2. LED lighting products are still relatively new products, and they have strong potential for continued technological advancement and innovation moving forward. LED lighting technology has been improving rapidly in recent years. Significant advancements in the energy efficiency, light quality, and lifespan of LED bulbs are expected to continue to occur for many years to come. Along with these advancements, the production costs, and therefore the retail prices, of LED lighting will inevitably decrease over time, as they have since these products were first introduced. LED lighting currently possesses only a small share of the commercial lighting market, this technology is becoming increasingly popular and a prosperous growth phase is inevitable for LED lighting in the commercial lighting market.

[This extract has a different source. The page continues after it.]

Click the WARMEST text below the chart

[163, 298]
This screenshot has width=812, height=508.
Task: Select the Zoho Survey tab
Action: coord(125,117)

3. LED lighting offers a plethora of benefits compared to traditional (Incandescent, CFL) and is highly feasible for widespread use in the commercial sector. LED light bulbs offer substantial advantages over their incandescent and compact-fluorescent counterparts. Despite the fact that the initial cost of LED bulbs is significantly higher than that of traditional types of lighting, the LED bulbs offers substantial energy savings and much longer lifespans. These savings allow the initial cost of LED lighting to be recovered fairly quickly, offering consumers a positive return on their investment. Our team concluded that, from the results of our theoretical and practical cost-benefit analyses, LED lighting is absolutely a viable option to replace traditional incandescent and CFL lighting in the commercial sector.
1. Our team recommends that any business in the LED lighting market should educate its customers on all of the advantages LED products possess over competing products, not solely their potential energy savings.
2. Our team recommends that any business attempting to penetrate the LED lighting market ensures their product is not only innovative but offered at a competitive price.
3. Our team recommends that commercial businesses strongly consider switching from traditional lighting to LED lights.